Nadie podría haber adivinado la duración de la contingencia, pero el tiempo lo teníamos encima. Cada vez eran menos los albergues con los que se tenía contacto, y en el que yo estaba no habían cesado las desapariciones. Las luces no se apagaban en ningún momento, los generadores estaban a toda su capacidad, e incluso se encendieron hogueras gigantescas para iluminar las paredes exteriores, pero la oscuridad no se iba.

Desde pequeños sabíamos que era imposible despistar a las sombras, pero nunca había sido tan apremiante intentarlo. Por más que ilumináramos las paredes, techos y pisos, no parecía suficiente, porque éramos concientes de que las tinieblas no sólo reinaban afuera, sino adentro. En el palpitante corazón, circulando por las intrincadas venas, entre los impulsos eléctricos de la espina dorsal y cerebro, al procesar el oxígeno o digerir los alimentos, la oscuridad navegaba a voluntad por todo nuestro cuerpo. Incluso al cerrar los ojos a la hora de dormir o sólo parpadear. Desde el cálido vientre de la madre hasta la fría tumba, la ausencia de luz era una presencia imbatible e incontrolable.

            Muchos desaparecieron en frente de mí. No era como un acto de magia, sino como una infección. La carne se volvía oscura y vaporosa, después sólo quedaba una sombra que se perdía entre las paredes, o se escurría por el suelo. No parecía ser doloroso y quizás los afectados ni siquiera eran conciente de su condición, hasta que eran absorbidos por las sombras.

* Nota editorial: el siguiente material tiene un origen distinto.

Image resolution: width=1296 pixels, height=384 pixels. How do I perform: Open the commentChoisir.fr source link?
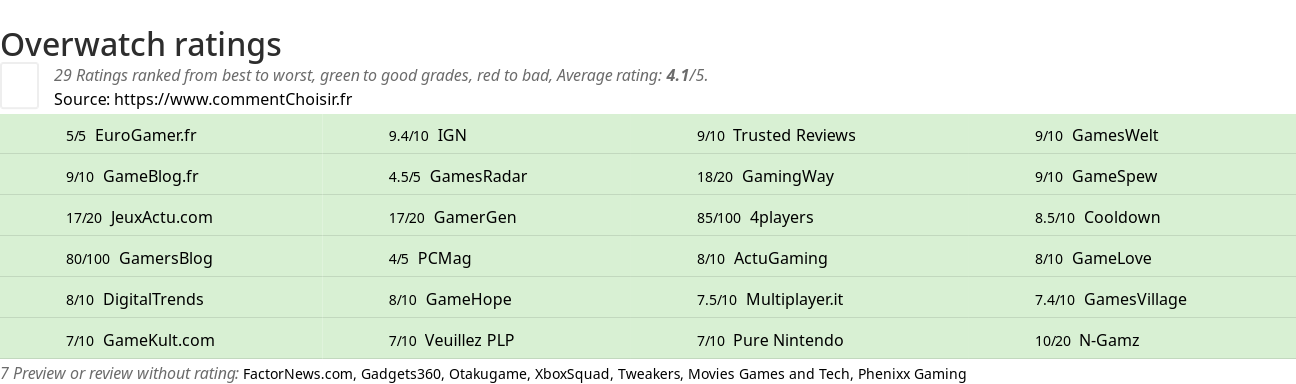(x=233, y=99)
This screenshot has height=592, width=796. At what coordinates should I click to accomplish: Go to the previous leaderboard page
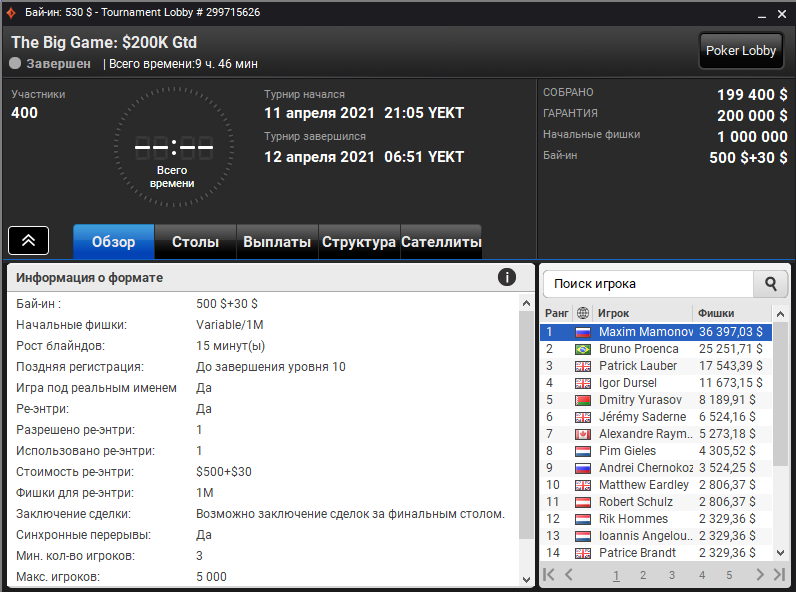[x=569, y=574]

            Entonces algunos optamos por no volver a dormir, por miedo de cerrar los ojos y perdernos en la oscuridad de un sueño. Los primeros días no hubo ningún problema, pero a pesar del consumo de píldoras y estimulantes, cuando el cuerpo está exhausto, hasta el café más cargado parece un analgésico. Algunos se quedaban dormidos de pie, y ahí mismo eran absorbidos por las sombras. Otros tuvimos suerte, si es que se le puede llamar así al sobrevivir toda esta locura. No faltaba el que lamentara no haber desaparecido antes, pero no hubo quién estuviera dispuesto a salir del albergue, o apagar la luz de su habitación. No se le temía a la muerte, sino a desaparecer.

Se dice que cuando ya nada puede salir mal, lo más probable es que empeore antes que mejorar. No es una sentencia optimista, pero rara vez se equivoca. Es parte de la sabiduría popular, pero no deja de sorprendernos ingratamente cuando llega a ocurrir. Eso nos sucedió hoy, que ya pasa del alba pero el astro rey sigue sin hacerse presente. Son como las ocho de la mañana, pero el cielo sigue siendo un manto negro, infinito e impenetrable. Sin estrellas o luna, la bóveda celeste es como la tapa de una hoya vista desde su interior.

            El amanecer no es más un respiro para nuestra desconsolada existencia. Pero no veo miedo en las miradas cansadas que me acompañan, sino resignación, como cuando al fin llega algo que has estado esperando angustiosamente por un largo tiempo. Sabemos que hemos perdido la guerra, sin haber ganado una sola batalla, ante un enemigo etéreo que tal vez nunca llegaremos a comprender. La muerte oscura se avecina y habrá de reclamar su presea arrebatándonos la luz de nuestras vidas. Mas no parece llevar prisa, tal vez no tendría por qué apresurar las cosas, al fin de cuentas la eternidad es suya y nosotros sólo somos una ínfima parte de ella; una efímera y pálida chispa en un vasto y profundo mar de oscuridad y sombras.